Monday's key developments in "As The Euro-Zone Turns":
In a surprise, both European Union and Greek officials are starting to sing a similar restructuring tune, as Greece's budget deficit crisis extended into its second month. The EU said it is ready to propose a "framework" to help Greece overcome its debt crisis, Bloomberg News reported Monday. However, an initial package is not likely to include cash assistance.
Meanwhile, a Greek official said, "We are not looking for money, but for some support so that the spreads on our bonds become more logical," The Wall Street Journal reported Monday (subscription required).
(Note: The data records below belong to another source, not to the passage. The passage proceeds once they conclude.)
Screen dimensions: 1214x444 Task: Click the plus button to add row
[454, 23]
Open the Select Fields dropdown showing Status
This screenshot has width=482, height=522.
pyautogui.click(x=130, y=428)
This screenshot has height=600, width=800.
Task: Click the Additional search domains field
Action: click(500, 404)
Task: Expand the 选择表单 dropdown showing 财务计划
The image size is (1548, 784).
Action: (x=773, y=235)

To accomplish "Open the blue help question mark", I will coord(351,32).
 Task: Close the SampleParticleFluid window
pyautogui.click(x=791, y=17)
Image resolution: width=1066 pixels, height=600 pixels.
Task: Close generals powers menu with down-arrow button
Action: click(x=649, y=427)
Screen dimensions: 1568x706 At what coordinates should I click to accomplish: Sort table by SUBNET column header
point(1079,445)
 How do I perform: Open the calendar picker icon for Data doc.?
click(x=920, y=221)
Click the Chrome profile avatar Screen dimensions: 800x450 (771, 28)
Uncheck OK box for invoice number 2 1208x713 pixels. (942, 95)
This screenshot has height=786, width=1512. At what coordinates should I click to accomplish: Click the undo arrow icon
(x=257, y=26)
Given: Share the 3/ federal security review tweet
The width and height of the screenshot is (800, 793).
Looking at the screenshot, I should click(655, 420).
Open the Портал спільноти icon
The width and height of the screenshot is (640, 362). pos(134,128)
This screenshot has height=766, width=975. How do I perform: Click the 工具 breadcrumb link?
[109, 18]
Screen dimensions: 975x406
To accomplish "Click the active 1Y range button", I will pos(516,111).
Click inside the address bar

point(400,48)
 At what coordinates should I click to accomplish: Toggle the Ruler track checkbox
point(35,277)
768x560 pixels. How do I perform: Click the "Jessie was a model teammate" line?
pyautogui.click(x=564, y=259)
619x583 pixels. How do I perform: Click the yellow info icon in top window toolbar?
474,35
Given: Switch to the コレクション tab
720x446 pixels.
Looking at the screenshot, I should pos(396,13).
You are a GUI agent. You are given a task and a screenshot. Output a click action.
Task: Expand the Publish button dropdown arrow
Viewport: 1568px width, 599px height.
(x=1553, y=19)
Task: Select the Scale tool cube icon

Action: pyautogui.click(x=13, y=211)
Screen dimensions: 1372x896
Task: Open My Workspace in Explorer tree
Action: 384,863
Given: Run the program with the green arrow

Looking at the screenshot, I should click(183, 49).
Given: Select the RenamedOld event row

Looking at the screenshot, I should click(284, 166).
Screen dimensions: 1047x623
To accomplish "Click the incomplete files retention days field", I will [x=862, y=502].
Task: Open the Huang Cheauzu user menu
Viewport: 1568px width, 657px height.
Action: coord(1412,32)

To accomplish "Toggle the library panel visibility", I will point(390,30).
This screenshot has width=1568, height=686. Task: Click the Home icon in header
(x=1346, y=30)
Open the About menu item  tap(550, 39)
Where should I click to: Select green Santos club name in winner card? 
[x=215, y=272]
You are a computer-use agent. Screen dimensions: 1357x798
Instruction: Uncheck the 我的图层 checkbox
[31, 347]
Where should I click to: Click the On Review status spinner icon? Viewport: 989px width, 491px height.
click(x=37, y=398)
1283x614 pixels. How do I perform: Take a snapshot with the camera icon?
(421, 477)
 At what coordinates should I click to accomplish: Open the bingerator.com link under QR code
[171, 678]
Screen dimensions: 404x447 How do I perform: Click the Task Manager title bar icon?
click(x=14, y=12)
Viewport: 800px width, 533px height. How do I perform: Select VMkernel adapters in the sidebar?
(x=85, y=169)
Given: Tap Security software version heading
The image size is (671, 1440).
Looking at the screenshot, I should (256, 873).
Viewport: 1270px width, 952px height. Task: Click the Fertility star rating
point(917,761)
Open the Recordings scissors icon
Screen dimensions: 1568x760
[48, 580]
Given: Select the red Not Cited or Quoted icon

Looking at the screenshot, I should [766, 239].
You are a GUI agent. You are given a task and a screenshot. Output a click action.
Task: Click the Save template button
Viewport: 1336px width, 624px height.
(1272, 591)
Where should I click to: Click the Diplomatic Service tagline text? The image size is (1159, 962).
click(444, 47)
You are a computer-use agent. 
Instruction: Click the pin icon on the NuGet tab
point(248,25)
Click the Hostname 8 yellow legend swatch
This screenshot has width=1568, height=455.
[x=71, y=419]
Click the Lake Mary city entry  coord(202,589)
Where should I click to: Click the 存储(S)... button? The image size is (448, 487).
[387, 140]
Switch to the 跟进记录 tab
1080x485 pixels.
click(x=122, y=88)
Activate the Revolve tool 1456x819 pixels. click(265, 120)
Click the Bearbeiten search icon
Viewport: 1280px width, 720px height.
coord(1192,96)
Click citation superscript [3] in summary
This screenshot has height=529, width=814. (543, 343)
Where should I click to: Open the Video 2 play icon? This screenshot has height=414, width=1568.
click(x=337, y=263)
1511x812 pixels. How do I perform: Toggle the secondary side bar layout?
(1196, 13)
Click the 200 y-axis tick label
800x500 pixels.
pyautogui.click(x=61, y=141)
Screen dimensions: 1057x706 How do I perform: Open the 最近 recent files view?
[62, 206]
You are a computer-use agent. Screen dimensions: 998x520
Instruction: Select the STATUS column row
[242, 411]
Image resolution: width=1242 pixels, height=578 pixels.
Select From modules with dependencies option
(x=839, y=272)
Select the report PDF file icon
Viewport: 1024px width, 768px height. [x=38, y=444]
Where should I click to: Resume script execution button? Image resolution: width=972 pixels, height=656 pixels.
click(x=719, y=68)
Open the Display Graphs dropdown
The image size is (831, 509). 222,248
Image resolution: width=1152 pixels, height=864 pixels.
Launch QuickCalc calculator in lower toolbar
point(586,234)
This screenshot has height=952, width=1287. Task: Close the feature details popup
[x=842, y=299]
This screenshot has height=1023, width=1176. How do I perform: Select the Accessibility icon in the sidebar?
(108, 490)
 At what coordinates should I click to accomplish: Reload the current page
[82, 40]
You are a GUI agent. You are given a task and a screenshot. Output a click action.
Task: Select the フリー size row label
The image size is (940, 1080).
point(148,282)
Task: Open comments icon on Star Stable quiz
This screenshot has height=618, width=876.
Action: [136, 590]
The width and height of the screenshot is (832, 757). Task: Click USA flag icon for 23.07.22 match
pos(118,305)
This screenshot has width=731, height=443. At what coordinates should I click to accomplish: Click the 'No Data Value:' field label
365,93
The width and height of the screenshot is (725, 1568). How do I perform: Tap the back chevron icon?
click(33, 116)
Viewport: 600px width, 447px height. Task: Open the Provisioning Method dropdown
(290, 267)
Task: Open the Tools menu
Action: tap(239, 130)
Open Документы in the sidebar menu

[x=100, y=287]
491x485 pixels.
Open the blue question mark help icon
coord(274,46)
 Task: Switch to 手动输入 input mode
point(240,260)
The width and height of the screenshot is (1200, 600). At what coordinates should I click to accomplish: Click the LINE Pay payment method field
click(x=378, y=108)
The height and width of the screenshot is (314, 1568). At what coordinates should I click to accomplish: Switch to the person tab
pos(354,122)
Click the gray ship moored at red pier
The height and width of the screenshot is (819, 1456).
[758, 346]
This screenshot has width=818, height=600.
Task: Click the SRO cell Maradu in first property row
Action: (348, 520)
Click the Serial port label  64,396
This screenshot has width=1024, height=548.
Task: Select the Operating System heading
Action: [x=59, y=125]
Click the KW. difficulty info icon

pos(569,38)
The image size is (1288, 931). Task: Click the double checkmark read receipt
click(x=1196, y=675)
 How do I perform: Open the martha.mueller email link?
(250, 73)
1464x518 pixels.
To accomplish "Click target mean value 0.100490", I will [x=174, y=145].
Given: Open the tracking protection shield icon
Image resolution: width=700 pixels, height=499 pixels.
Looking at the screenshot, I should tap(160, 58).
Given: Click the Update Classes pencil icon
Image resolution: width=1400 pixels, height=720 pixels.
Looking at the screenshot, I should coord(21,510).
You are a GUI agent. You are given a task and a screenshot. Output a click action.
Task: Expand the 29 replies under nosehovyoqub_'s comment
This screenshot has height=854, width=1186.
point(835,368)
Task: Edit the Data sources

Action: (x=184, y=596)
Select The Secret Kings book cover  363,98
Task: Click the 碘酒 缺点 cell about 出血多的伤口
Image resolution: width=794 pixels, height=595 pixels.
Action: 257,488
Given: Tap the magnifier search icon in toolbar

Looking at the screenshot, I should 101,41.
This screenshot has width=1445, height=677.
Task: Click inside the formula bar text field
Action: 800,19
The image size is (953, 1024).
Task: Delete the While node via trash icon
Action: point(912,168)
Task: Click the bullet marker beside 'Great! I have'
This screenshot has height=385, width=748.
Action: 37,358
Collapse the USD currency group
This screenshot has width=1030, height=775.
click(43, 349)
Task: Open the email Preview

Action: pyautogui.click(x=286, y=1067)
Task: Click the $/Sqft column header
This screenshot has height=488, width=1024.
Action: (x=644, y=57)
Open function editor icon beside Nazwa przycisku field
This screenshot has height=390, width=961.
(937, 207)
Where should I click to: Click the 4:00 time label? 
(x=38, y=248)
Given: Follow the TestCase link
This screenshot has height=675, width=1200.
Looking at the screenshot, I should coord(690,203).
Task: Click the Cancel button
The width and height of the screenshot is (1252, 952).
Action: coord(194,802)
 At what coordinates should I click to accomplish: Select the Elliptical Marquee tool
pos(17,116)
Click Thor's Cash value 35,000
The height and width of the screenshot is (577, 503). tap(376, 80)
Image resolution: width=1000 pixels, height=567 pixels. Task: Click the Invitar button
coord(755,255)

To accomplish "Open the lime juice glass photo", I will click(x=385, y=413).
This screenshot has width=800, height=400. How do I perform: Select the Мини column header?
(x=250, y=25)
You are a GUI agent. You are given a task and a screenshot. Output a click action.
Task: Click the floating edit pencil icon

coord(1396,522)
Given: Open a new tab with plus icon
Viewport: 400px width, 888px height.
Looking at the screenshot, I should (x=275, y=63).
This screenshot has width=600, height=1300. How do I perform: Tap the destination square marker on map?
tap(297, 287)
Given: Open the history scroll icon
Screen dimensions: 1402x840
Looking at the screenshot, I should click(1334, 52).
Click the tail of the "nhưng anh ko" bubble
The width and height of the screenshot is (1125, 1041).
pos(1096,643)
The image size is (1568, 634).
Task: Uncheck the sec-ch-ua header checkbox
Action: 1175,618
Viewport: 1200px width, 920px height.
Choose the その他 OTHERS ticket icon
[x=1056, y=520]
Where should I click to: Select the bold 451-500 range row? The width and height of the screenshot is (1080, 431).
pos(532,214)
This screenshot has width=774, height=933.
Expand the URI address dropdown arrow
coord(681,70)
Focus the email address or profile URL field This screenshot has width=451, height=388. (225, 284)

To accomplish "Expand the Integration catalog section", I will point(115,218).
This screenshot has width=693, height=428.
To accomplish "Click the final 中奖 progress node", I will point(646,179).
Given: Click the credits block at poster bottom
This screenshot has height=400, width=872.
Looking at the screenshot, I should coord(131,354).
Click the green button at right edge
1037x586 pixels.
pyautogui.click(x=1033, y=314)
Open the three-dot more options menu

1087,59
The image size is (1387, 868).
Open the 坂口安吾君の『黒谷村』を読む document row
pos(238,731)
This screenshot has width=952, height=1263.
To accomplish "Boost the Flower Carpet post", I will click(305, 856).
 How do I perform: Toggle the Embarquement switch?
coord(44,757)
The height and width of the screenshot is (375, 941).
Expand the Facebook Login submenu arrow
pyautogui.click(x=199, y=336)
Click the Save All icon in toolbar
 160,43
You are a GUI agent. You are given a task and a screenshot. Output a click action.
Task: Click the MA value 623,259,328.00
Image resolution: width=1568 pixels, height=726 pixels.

The currency market, at least initially, took a cautious stance regarding any potential agreement on how to stabilize Greece, with the euro weakening about 1 cent to $1.3668 versus the dollar on Monday afternoon.
Monetary Analysis: A surprising stance by Greece. Historically, the stressed nation seeks a bailout that includes at least some cash, but if key EU countries can arrange a partial debt guarantee that lowers Greece's interest rate, that's as good as cash. The question remains, however: will the EU plan significantly cut Greek's 10-year interest rate, presently around 6.20%? In comparison, Germany pays just 3.15% to borrow money for 10 years. At this juncture, that's an unresolved question, but investors should also keep in mind that there is no urgency for an agreement: the parties have time to experiment to determine which restructuring package would be the most effective and appropriate; the likelihood of a Greek default is low.